In the instruction manual of Detana TwinBee Yahho! Deluxe Pack, the pilots of the three ships are identified as Dr. Cinnamon's great grandchildren: Squash, Whip, and Mellow. They were originally nameless in the actual game.

==Game system==
===Controls===
The player maneuvers the ship with the D-Pad. One button is used to shoot the gun at airborne enemies, while the other drops bombs at ground enemies. If both arms of the player's ships are destroyed, then the player will be incapable of dropping bombs. When that happens, an ambulance will appear that can repair both arms. The player can uncover bell power-ups by shooting the floating clouds. Shooting a bell several times will change their colors.

===Bell power-ups===
- Yellow Bell
Gives the player bonus points. The more yellow bells are picked up without missing one, the greater the points will be (500, 1,000, 2,500, 5,000, and eventually 10,000 points).
- Blue Bell
Increases the ship's speed by one level. The speed can be increased up to seven times.
- White Bell
Turns the player's gun into a double shot.
- Red Bell
Causes the player's gun to shoot an enemy piercing laser beam.
- Flashing Red/Blue Bell
Creates image copies of the player's ship that will imitate their actions, increasing their firepower.
- Flashing Blue/White Bell
Creates a barrier that will protect the player's ship from enemy fire. It gradually becomes small as it takes damage until eventually disappears. When two players are both equipped with a barrier and they unite their ships, the barrier takes the shape of an umbrella.

===Ground items===
- Question mark
Destroys all on-screen enemies.
- Fruits
Gives bonus points.
- Dollar sign
Gives bonus points.
- Milk bottle
Gives an extra ship.
- Candy
Turns the player's gun into a three-way shot.
- Fire match
Causes a fire bell to appear in the sky. When the player picks it up, they will be invincible for a moment until they reach the boss.
- Dr. Cinnamon
Takes the player to a bonus stage after completing the current stage.

===Combination attacks===
- Wide Shot
When TwinBee and WinBee travel next to each other side by side, they shoot four star-shaped beams, three towards themselves and one behind them.
- Super Barrier
When TwinBee and WinBee are lined up one towards the other vertically, it will cause a star-shaped beam to appear that travels around the two ships in a circular pattern, destroying any enemy who comes near.
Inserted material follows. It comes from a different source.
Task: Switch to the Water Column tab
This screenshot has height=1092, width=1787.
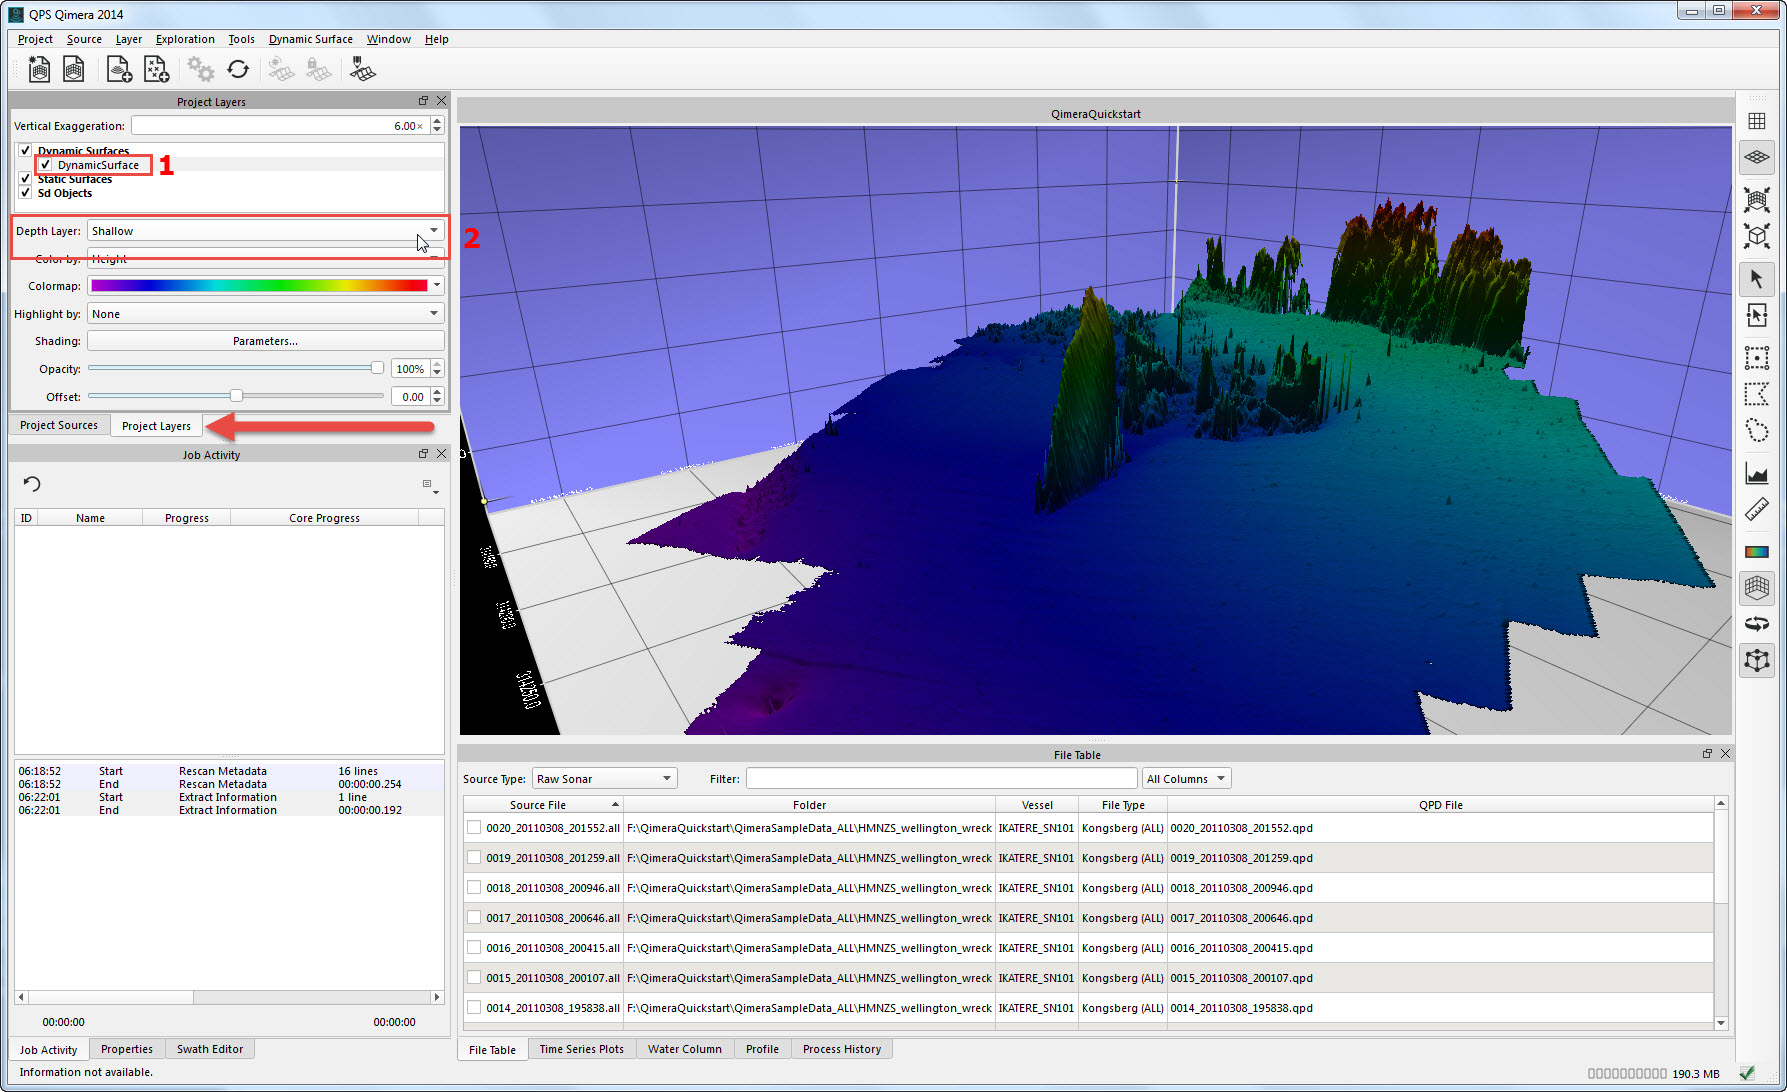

===Soul recovery system===
When the player loses a life, a ghost version of their ship will be floating around at the spot where it was destroyed. When the player respawns and picks up the ghost, they will recover all the power-ups their ship had in its previous life.

==Stages==
In the options menu, the player can choose the order in which the first four stages are played. Moreover, the difficulty can be changed between "comfortable" or "hell".

1. Air Island - a floating island created by Poko Poko. The enemies are musical instruments. The boss is the Crystal Traveler.
2. Wanana Bani - a tropical forest stage where the enemies are banana-shaped crocodiles. The bosses are the Ghost Ukulele Band.
3. Castle Land - a medieval stage where the enemies are witches and dragons. The bosses are tooth cavities that are inhabiting a giant dragon's mouth.
4. Dungeon - a coal mine stage with rail carts. Enemies includes various animals such as elephants and octopuses. The boss is Unadon, a giant eel.
5. Final Stage - a checkerboard stages where large cannons and windows are placed on the ground. The enemies are items related to magicians such as top hats, playing cards, and sticks. The boss is the Evil King Poko Poko.

== Other media ==
- In issue #4, episode 46, TwinBee 3: Poko Poko Daimaō is adapted for the manga titled Warera Hobby's: Famicom Seminar (われらホビーズファミコンゼミナール, Ware-ra Hobīzu Famikon Zemināru) which was published from 1988 to 1990.